Quello che apprezzo del cinema di Favreau è però l’intimità dei suoi progetti, quasi come se fossero animati da una combriccola di amici. Nel film si affida ad un cast di volti conosciuti durante il suo percorso ad Hollywood. Chef sembra una reunion di vecchie amicizie conosciute in particolare durante la saga di Ironman. Sia Scarlett Johansson che Robert Dawney Jr. fanno comparsate non troppo lontane dai personaggi di Tony (istrionico, modaiolo, playboy-genio-miliardario-filantropo) e dell’agente Romanov dello SHIELD. Ritorna davanti all’obiettivo anche l’ottimo John Leguizamo, attore di talento la cui carriera non è mai realmente decollata ma che è impossibile non ammirare per le sue doti.

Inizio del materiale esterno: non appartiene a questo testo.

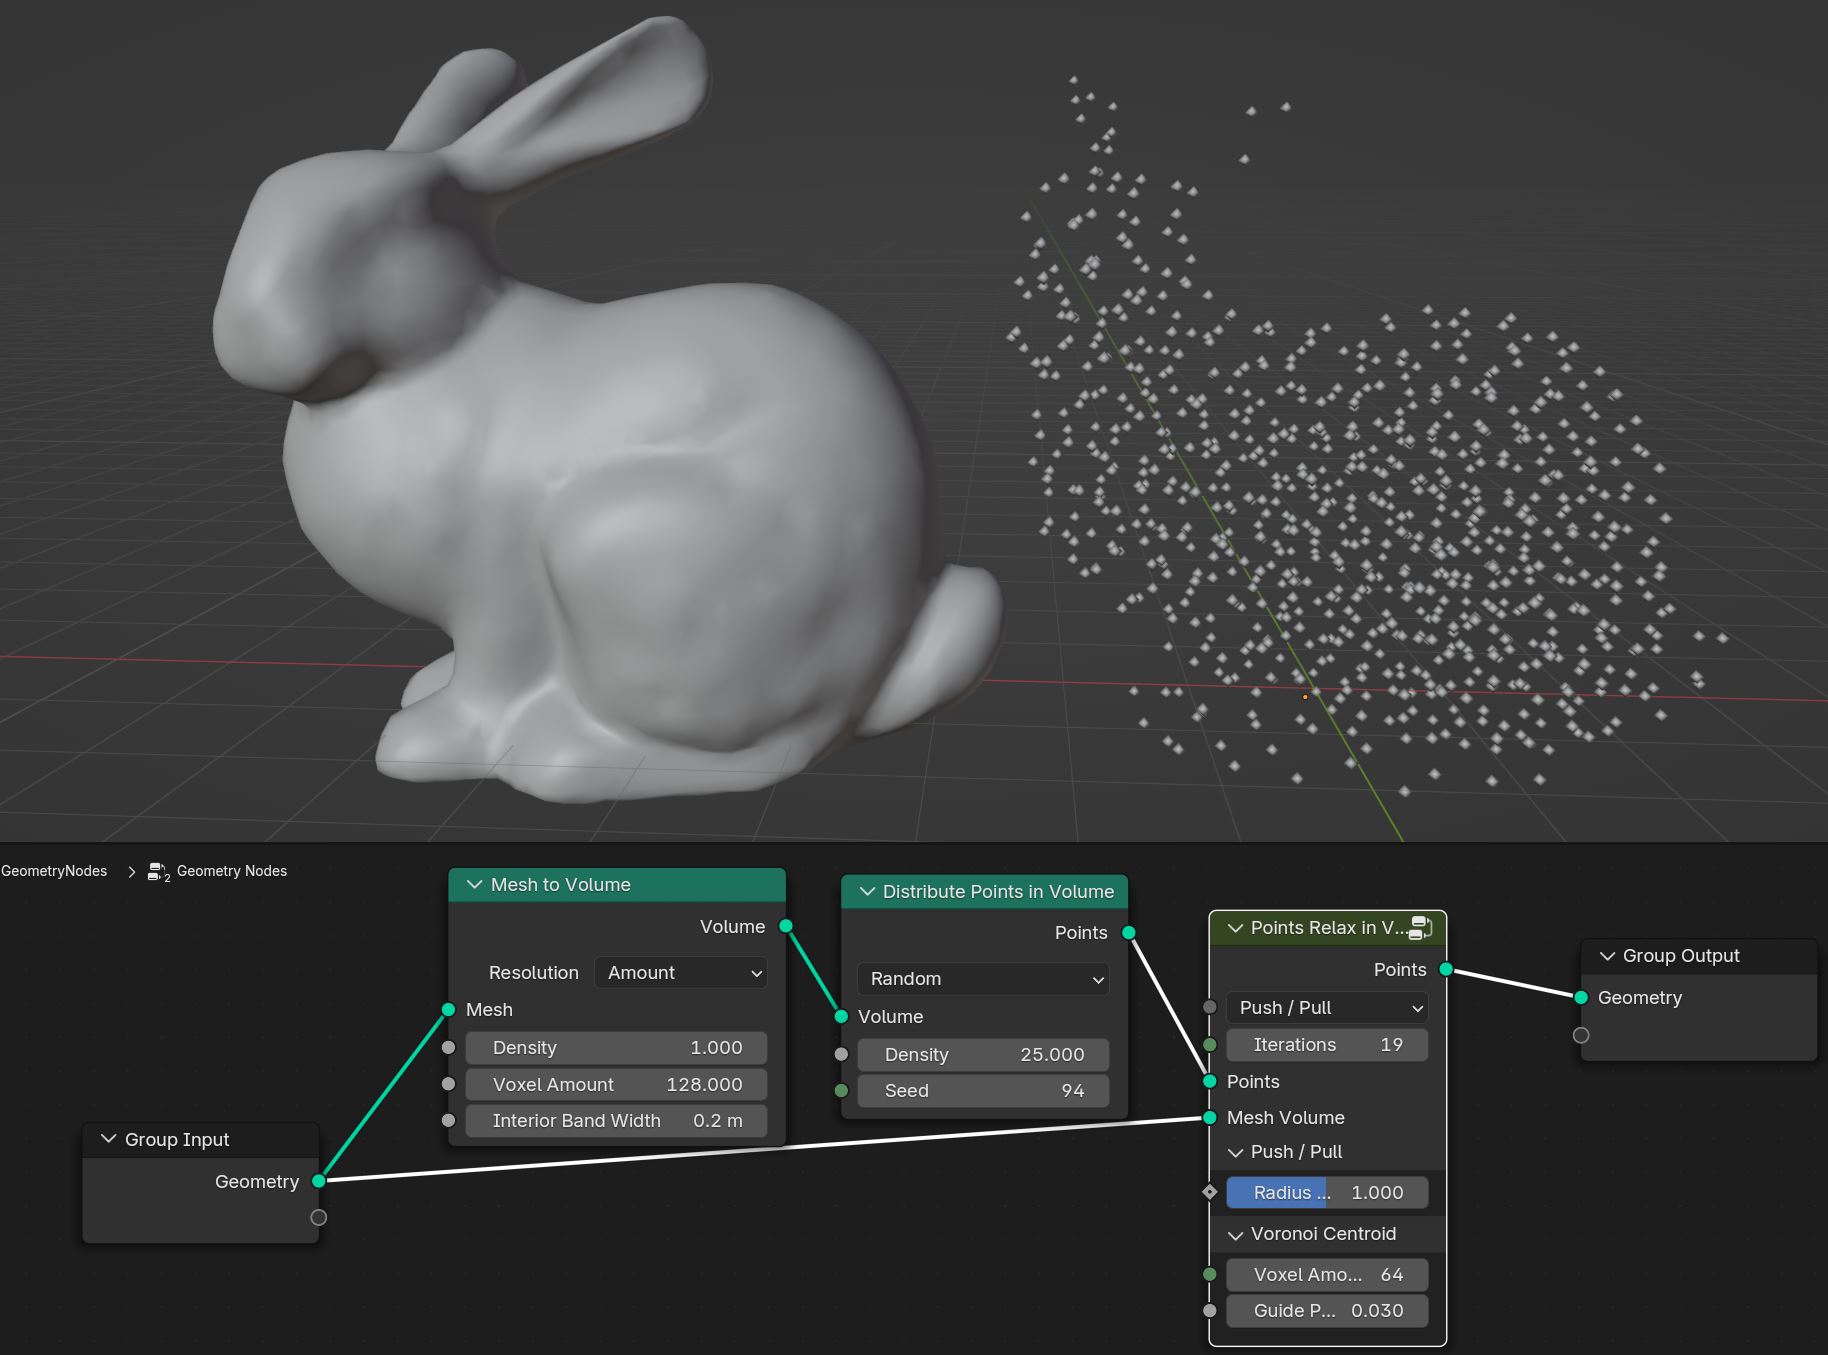The width and height of the screenshot is (1828, 1355).
Task: Click the GeometryNodes breadcrumb item
Action: [x=54, y=871]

Il risultato dopo 100 minuti di Chef ? La noia galoppa per la prima ora con risvolti più interessati sulla seconda parte. Favreau (regista e protagonista, ma anche sceneggiatore e produttore) non riesce a reggere il peso del film sulle spalle, trasformando il suo one-man-show in un mezzo fiasco. La passione per la cucina e l’amore per il cibo come espressione di se stessi sono messaggi ben veicolati dalle immagini e giungono allo spettatore senza troppi filtri. Un film da lui cotto e mangiato, che riserba però sia luci che ombre. E’ apprezzabile nel complesso ma non riesce a reggere il confronto con pellicole culinarie meno recenti e più di impatto come Ricette D’amore (2001) o Sapori e Dissapori (2007).